• Exercise: Find the line with "Image resolution: width=1568" in the entries below. Repeat it, every following line, and the line with "This screenshot has", exactly and with nothing added.
━━ Recorded information
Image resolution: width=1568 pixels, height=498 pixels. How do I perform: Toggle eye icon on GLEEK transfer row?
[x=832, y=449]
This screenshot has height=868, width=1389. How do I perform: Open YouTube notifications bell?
━━━━
━━ Recorded information
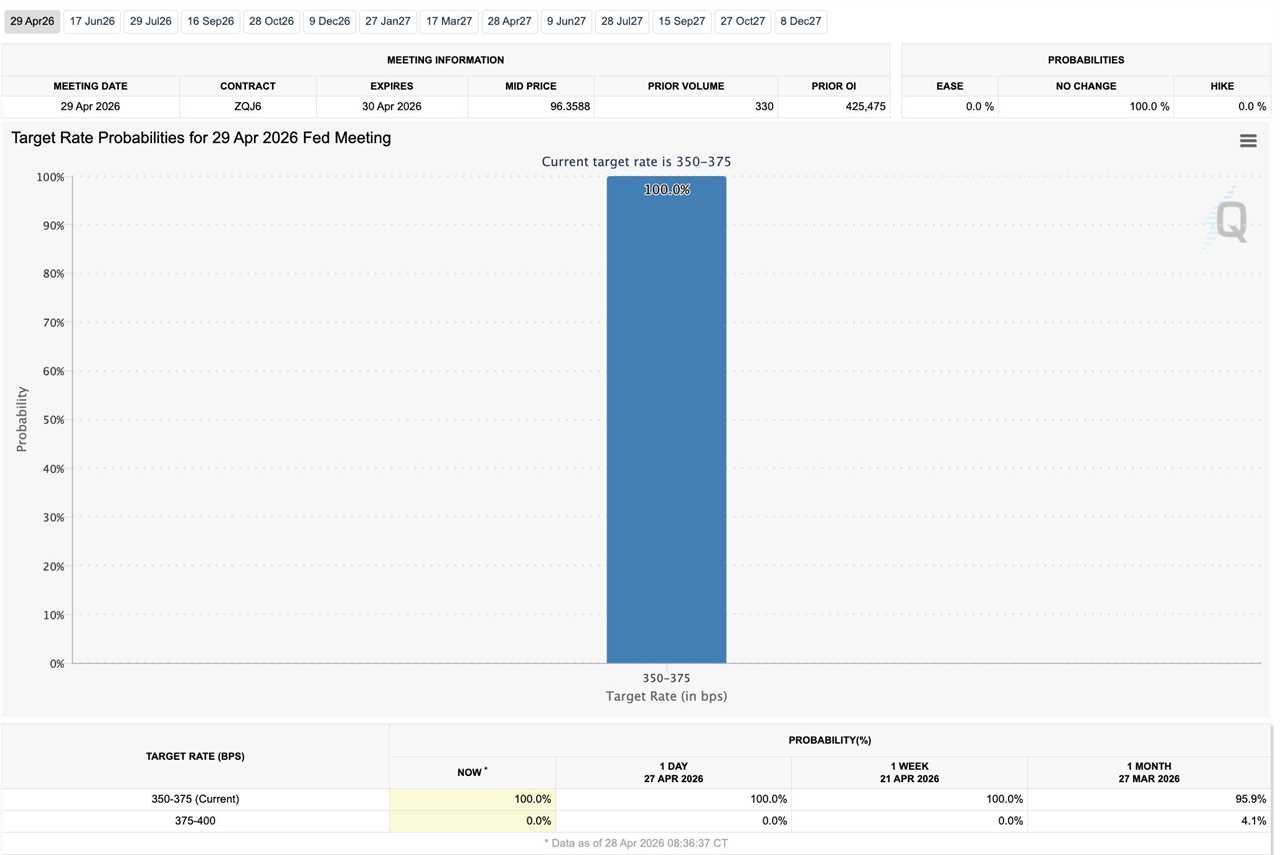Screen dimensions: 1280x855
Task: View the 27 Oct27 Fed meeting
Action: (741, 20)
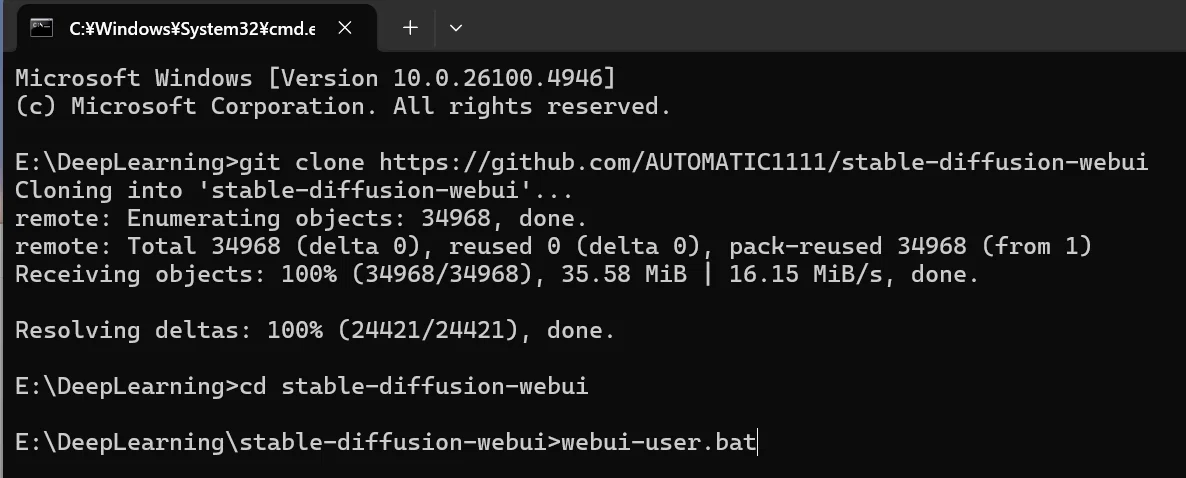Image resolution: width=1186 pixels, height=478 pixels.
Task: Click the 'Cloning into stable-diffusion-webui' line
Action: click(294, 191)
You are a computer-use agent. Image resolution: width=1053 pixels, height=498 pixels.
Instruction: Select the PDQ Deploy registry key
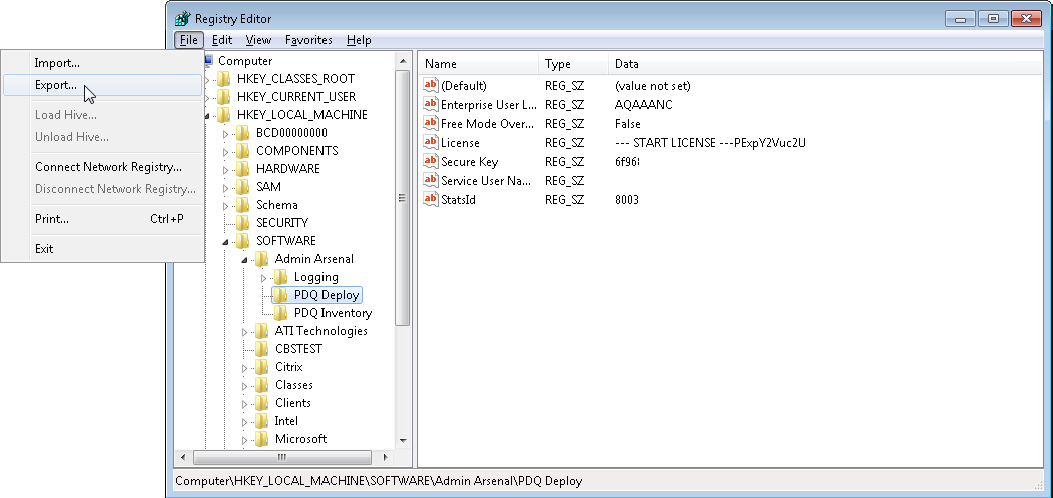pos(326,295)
━━━━
━━ Recorded information
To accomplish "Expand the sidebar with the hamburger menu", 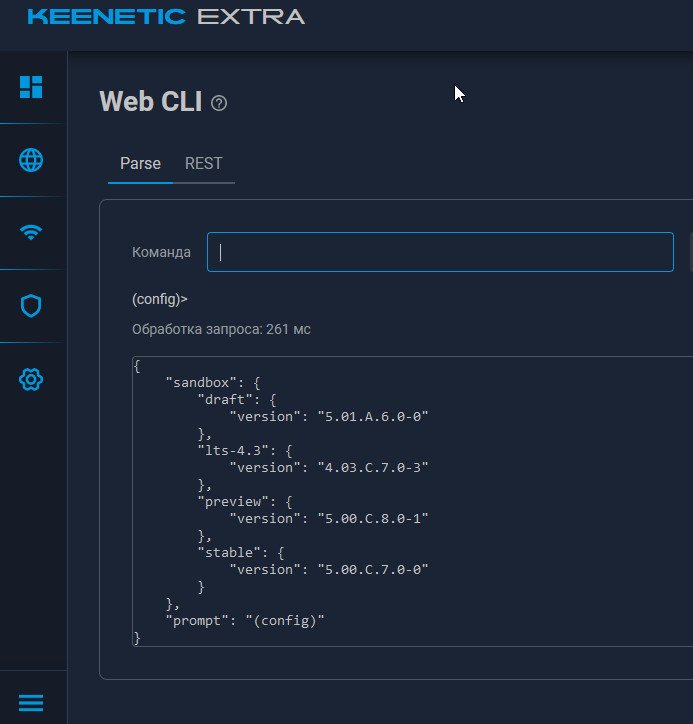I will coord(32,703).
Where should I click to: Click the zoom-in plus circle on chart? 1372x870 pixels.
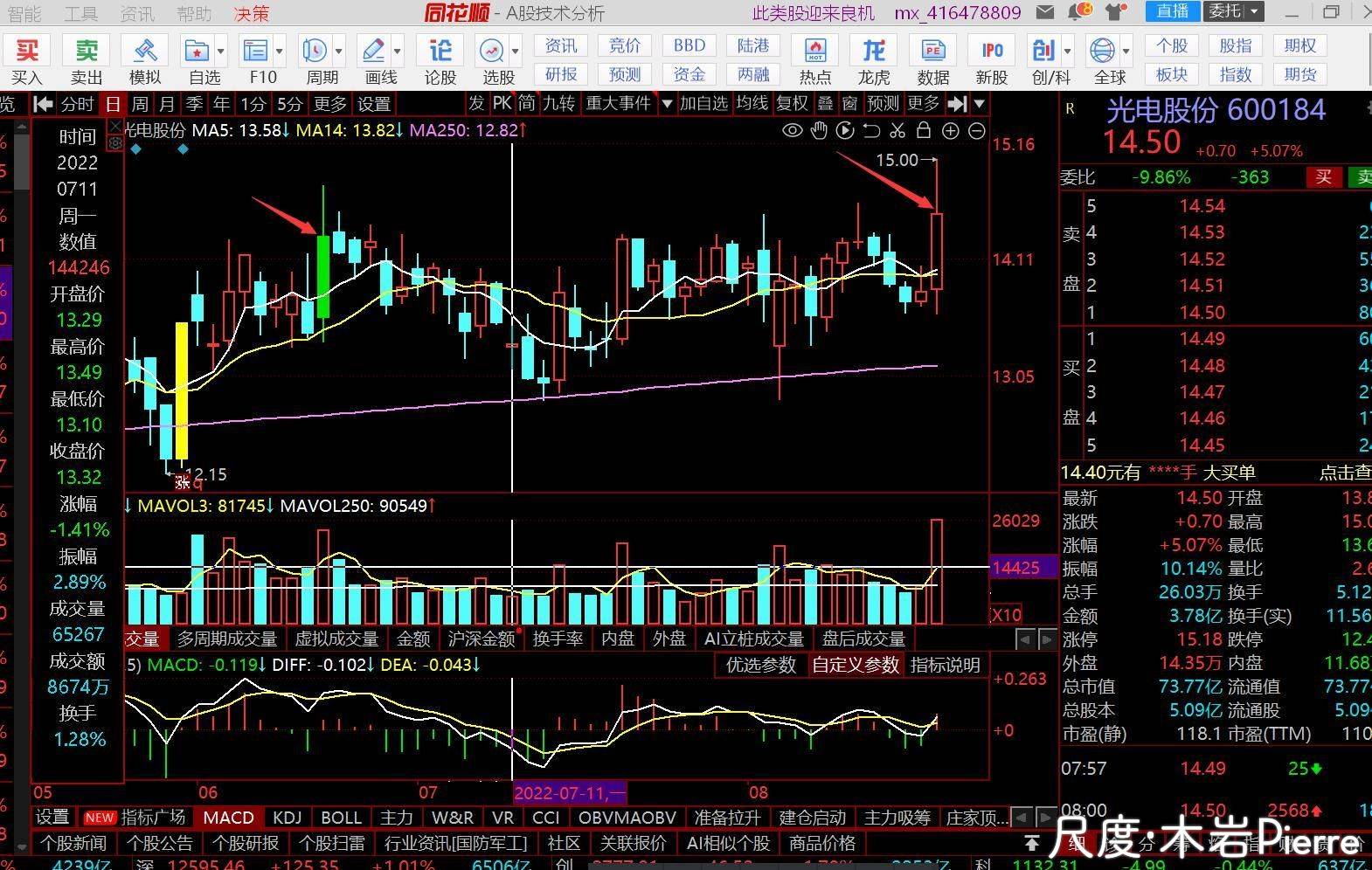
━━━━
• Written reply:
Image resolution: width=1568 pixels, height=498 pixels. How do I perform: Toggle eye icon on GLEEK transfer row?
[x=832, y=449]
This screenshot has height=868, width=1389. How do I perform: Open YouTube notifications bell?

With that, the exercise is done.